From fe16dea584dafc639fc527f9f1f9b463e2eeeaf7 Mon Sep 17 00:00:00 2001
From: Pere Miquel Brull <peremiquelbrull@gmail.com>
Date: Thu, 17 Nov 2022 10:11:54 +0100
Subject: [PATCH] Fix #8794 - Separate DL requirements and lazy imports (#8806)

---
 ingestion/setup.py                            | 17 +++--
 .../ingestion/source/database/datalake.py     | 71 ++++++++++---------
 .../datalake/datalake_profiler_interface.py   |  3 +-
 .../src/metadata/orm_profiler/metrics/core.py |  3 +-
 .../datalake_metrics_computation_registry.py  |  6 +-
 .../orm_profiler/metrics/static/max_length.py |  3 +-
 .../orm_profiler/metrics/static/mean.py       |  3 +-
 .../orm_profiler/metrics/static/min_length.py |  3 +-
 .../src/metadata/orm_profiler/orm/registry.py |  8 ++-
 .../orm_profiler/profiler/datalake_sampler.py |  6 +-
 .../connectors/database/datalake/airflow.md   | 18 ++++-
 .../connectors/database/datalake/cli.md       | 18 ++++-
 12 files changed, 110 insertions(+), 49 deletions(-)

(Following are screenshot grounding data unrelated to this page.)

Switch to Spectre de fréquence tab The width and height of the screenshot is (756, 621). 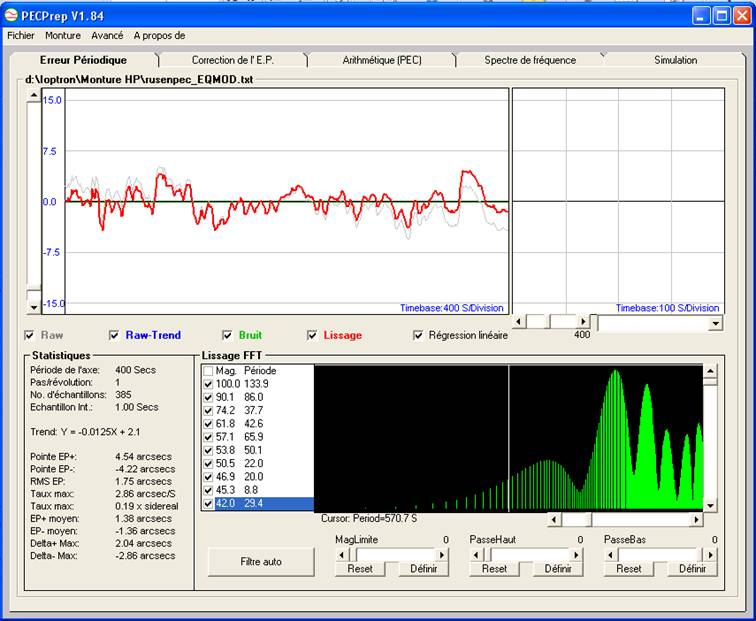tap(530, 60)
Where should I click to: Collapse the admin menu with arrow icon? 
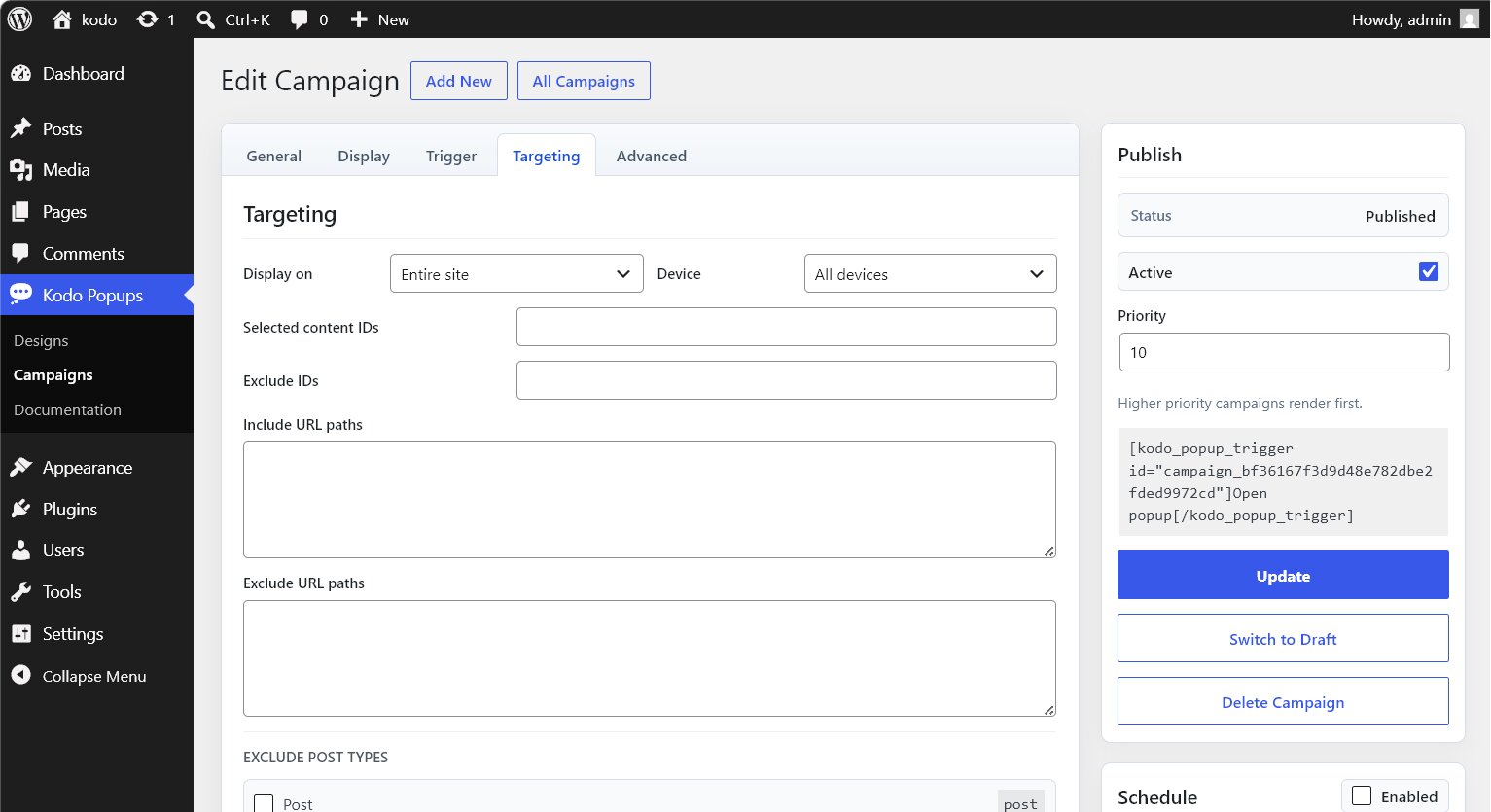coord(21,676)
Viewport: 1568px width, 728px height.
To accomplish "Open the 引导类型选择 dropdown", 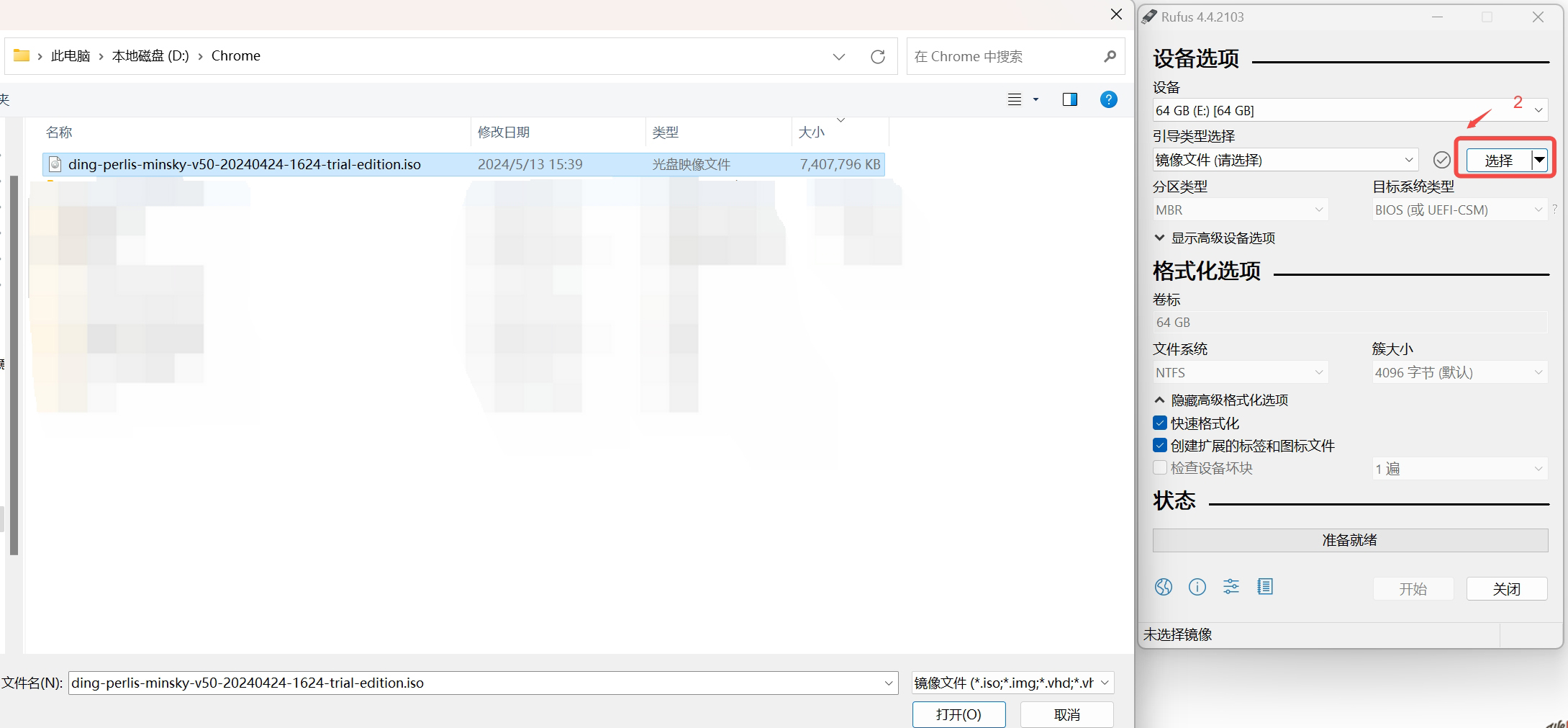I will click(x=1284, y=160).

diff --git a/ingestion/setup.py b/ingestion/setup.py
index 530e8709c3b..eab33e582f1 100644
--- a/ingestion/setup.py
+++ b/ingestion/setup.py
@@ -53,6 +53,11 @@ base_requirements = {
 }
 
 
+datalake_common = {
+    "pandas==1.3.5",
+    "pyarrow==6.0.1",
+}
+
 plugins: Dict[str, Set[str]] = {
     "airflow": {
         "apache-airflow==2.3.3"
@@ -71,13 +76,15 @@ plugins: Dict[str, Set[str]] = {
     "docker": {"python_on_whales==0.34.0"},
     "backup": {"boto3~=1.19.12", "azure-identity", "azure-storage-blob"},
     "dagster": {"pymysql>=1.0.2", "psycopg2-binary", "GeoAlchemy2", "dagster_graphql"},
-    "datalake": {
-        "google-cloud-storage==1.43.0",
-        "pandas==1.3.5",
-        "gcsfs==2022.5.0",
+    "datalake-s3": {
         "s3fs==0.4.2",
-        "pyarrow==6.0.1",
         "boto3~=1.19.12",
+        *datalake_common,
+    },
+    "datalake-gcs": {
+        "google-cloud-storage==1.43.0",
+        "gcsfs==2022.5.0",
+        *datalake_common,
     },
     "dbt": {"google-cloud", "boto3", "google-cloud-storage==1.43.0"},
     "druid": {"pydruid>=0.6.2"},
diff --git a/ingestion/src/metadata/ingestion/source/database/datalake.py b/ingestion/src/metadata/ingestion/source/database/datalake.py
index a64a313b60c..898cda37f1f 100644
--- a/ingestion/src/metadata/ingestion/source/database/datalake.py
+++ b/ingestion/src/metadata/ingestion/source/database/datalake.py
@@ -15,8 +15,6 @@ DataLake connector to fetch metadata from a files stored s3, gcs and Hdfs
 import traceback
 from typing import Iterable, Optional, Tuple
 
-from pandas import DataFrame
-
 from metadata.generated.schema.api.data.createDatabase import CreateDatabaseRequest
 from metadata.generated.schema.api.data.createDatabaseSchema import (
     CreateDatabaseSchemaRequest,
@@ -55,19 +53,7 @@ from metadata.ingestion.source.database.database_service import (
 from metadata.utils import fqn
 from metadata.utils.connections import get_connection, test_connection
 from metadata.utils.filters import filter_by_schema, filter_by_table
-from metadata.utils.gcs_utils import (
-    read_csv_from_gcs,
-    read_json_from_gcs,
-    read_parquet_from_gcs,
-    read_tsv_from_gcs,
-)
 from metadata.utils.logger import ingestion_logger
-from metadata.utils.s3_utils import (
-    read_csv_from_s3,
-    read_json_from_s3,
-    read_parquet_from_s3,
-    read_tsv_from_s3,
-)
 
 logger = ingestion_logger()
 
@@ -294,6 +280,8 @@ class DatalakeSource(DatabaseServiceSource):
         From topology.
         Prepare a table request and pass it to the sink
         """
+        from pandas import DataFrame  # pylint: disable=import-outside-toplevel
+
         table_name, table_type = table_name_and_type
         schema_name = self.context.database_schema.name.__root__
         try:
@@ -336,6 +324,13 @@ class DatalakeSource(DatabaseServiceSource):
         """
         Fetch GCS Bucket files
         """
+        from metadata.utils.gcs_utils import (  # pylint: disable=import-outside-toplevel
+            read_csv_from_gcs,
+            read_json_from_gcs,
+            read_parquet_from_gcs,
+            read_tsv_from_gcs,
+        )
+
         try:
             if key.endswith(".csv"):
                 return read_csv_from_gcs(key, bucket_name)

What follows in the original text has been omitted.